Umm, saying he could genetically be related to R.Pattz is hardly an insult. We just don’t find W.F. salacious enough for our liking.
Dear Ted:
I always get a bit of a bad vibe whenever I see Ryan Reynolds—don’t trust him or his “relationship” with ScarJo one bit. What’s the deal with this guy? Any thoughts?
—Claudia

Dear ScarJo No-No:
The guy is drop-dead gorge and has a body like an Adonis, of course he’s got some secrets in his closet. But even considering that, his marriage to the blond bombshell is solid…for now.
Dear Ted:
Am I the only one who’s noticed Juliette Lewis is in Jennifer Aniston’s new movie The Switch? Oh, the irony! The casting director must have a wicked sense of humor to put both those independence-loving, ex-Brad Pitt gals in a movie about baby making.
—Mels
Dear Ex-Factor:
Funny thing is, neither of ‘em care, either!
Dear Ted:
Could Moisty be Hugh Hefner?
—La Joe
Dear C’mon:
That’s your best guess? What at all would be shocking about Heffy bedding sleezy bimbos?
Dear Ted:
I’m a little surprised that with your love of the boys from across the pond that you have never written about Aaron Johnson. This dude is seriously smokin’ hot. He’s wonderfully awkward in interviews, and his love life is totally gossip-worthy. I guess we could call him a DILF. So for this longtime reader and huge fan, any scoop? Did I mention how smokin’ he is?
—S
Dear Pond Hopper:
I do love me those Brit boys, that much is true. And while I thought A.J. was totally hot in Kick-Ass, I’m just not sold on his personality yet. And yes, S, I do care about personality. How’s that for a shocker today?
Dear Ted:
Have you ever thought of doing the six degrees of separation using Blind Vices? I have a feeling a lot of them run in the same circles.
—Zeppy
Dear Kevin Bacon:
Hell, most of ‘em are less than six. I’m thinking in the two-to-three degrees range.
Dear Ted:
Why is James Franco single? I just don’t get it. He’s funny, intelligent, works hard on everything he puts his fingers on and has an open mind that could enlighten many. Oh, and he’s hot hot hot. Please provide some insight—and a hint to what his B.V. is.
—U
Dear Living Single:
Single? Haven’t heard he’s cut ties with longtime GF Ahna O’ Reilly. They don’t exactly have a conventional relaysh since James is mostly work, work, work. As for his B.V., well, he’s not so alone when it comes to that either.
Dear Ted:
Why do Gossip Girl producers let Taylor Momsen keep her raccoon-eyed look on the show? It’s not very Jenny Humphry if you ask me, and she didn’t look like that the first season.
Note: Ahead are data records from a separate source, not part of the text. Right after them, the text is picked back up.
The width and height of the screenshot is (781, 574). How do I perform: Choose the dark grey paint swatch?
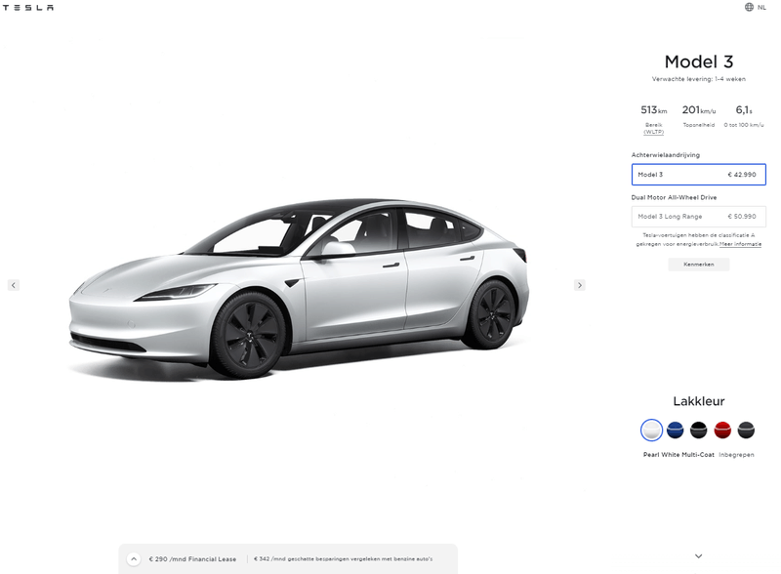pyautogui.click(x=746, y=430)
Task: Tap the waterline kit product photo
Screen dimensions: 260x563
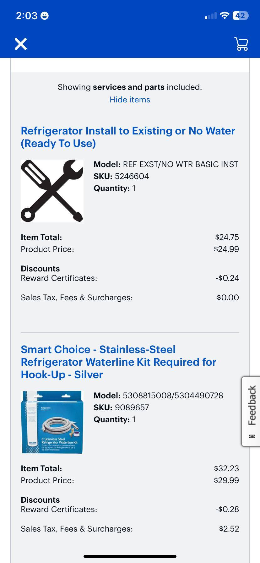Action: pyautogui.click(x=52, y=422)
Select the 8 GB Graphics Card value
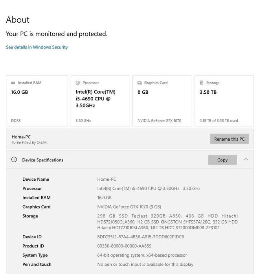This screenshot has height=274, width=259. coord(142,92)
It drives me crazy! Also, do you think the whole cast is still as close as they claimed to be when the first season was out?
—CM
Dear Black-Eyed P.O.’d:
Can’t say why anyone would even want to rock the “raccoon-eyed” look in the first place, so not attractive. As for whether the cast gets along now, I’d say on the whole, they’re at least cordial. Everyone kind of does their own thing. Though, Taylor and Jessica Szohr are fairing the worst, obviously.
Dear Ted:
Has Terry Tush-Trade ever had an intimate relationship with another female castmember of the Twilight series?
—BB
Dear Duh:
Haven’t you read Terr’s Blind Vices? TTT has had relationships with women and men on the Twi set.
Dear Ted:
Angelina Jolie
is beat up in the press for years for “stealing” Brad Pitt. Alicia Keys and Swizz Beatz had a very similar situation, and she has a perfect reputation. You can’t tell me Alicia isn’t famous. So, is it a race thing, a media thing, or is it a Jen-Aniston-makes-such-a-good-victim thing?
—XXOO
Dear Homewrecker:
Good point. Sure she may be famous, but does anyone really care about Alicia Keys? Point is, she’s hardly as famous or infamous as Jolie.
Dear Ted:
I see that many of your loyal fans are writing their suggestions for the lucky starlet to play Lisbeth in Girl With the Dragon Tattoo. Well here’s mine…Jenna Malone? Angsty, totally hot, knows her way around indie films, and can actually act. What say you?
—Lo
Dear Tattooed Lady:
One of the better suggestions I’ve heard, L. And may I just add that I’m way excited for Sucker Punch? Looks like a ton of fun, and who doesn’t love girls kicking some serious ass? Heck, I’m even excited to see Vanessa Hudgens in it.
Dear Ted:
I always thought Michael Arangano was a douche long before shipping Kristen with Rob was a hobby of mine. Unfair of me to think so? Or is my douche-dar accurate?
—T-Bag

Dear Ex-Post-Dissing:
Way unfair! What did poor Michael ever do to you? Or us really…we just like Rob better.
Dear Ted:
Did you see the article from Emma Thompson who said that Audrey Hepburn couldn’t act and only men liked her. I think this is going to be death for her career. What do you think?
—B
Dear Opinions Are Like Assholes:
Freedom of speech, right? Everyone is entitled to their opinions, whether idiotic (which it was) or not. But trust, this won’t be the end of her career—not by a long shot. Sorry, B.
Dear Ted:
So sorry if you’ve heard this question a zillion times: I know you’ve said Toothy Tile is aware of his Toothy-ness, but are any of the other B.V.s aware, and if so, are they defensive about it? Do they try to get you to stop writing about them, or is that too much of an admission of “guilt”? If you are able to share, I am wondering which B.V.s are the most skittish about people finding out about them?
—Michelle
Dear Not So Blind:
Oh yes. I’ve had at least a couple celebs, or their people, natch, call me up and demand I cease and desist. And the kicker is a lot of time the handlers are wrong! Just makes me want to write about them more!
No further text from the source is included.